— BEGIN Extracted entries —

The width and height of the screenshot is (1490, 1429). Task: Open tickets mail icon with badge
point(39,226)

— END Extracted entries —
— BEGIN Extracted entries —

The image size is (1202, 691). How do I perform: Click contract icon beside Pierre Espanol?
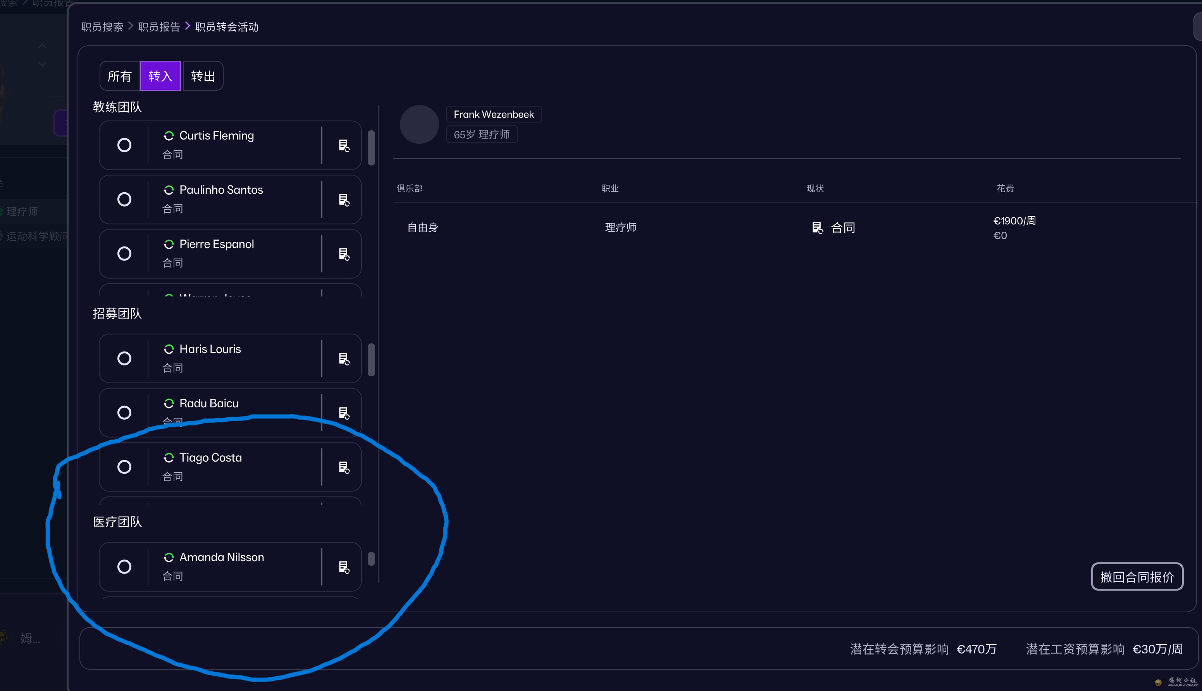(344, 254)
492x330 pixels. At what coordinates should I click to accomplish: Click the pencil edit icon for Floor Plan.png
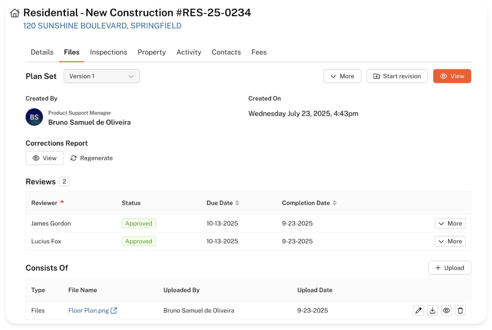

— END Extracted entries —
— BEGIN Extracted entries —

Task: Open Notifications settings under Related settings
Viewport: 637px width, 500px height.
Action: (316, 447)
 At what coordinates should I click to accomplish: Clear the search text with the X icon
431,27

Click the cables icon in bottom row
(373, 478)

— END Extracted entries —

**Work to complete**
Print the lines from the one containing "The width and" through the one containing "point(39,226)", reproducing them exactly.

**Complete response**
The width and height of the screenshot is (1490, 1429). Task: Open tickets mail icon with badge
point(39,226)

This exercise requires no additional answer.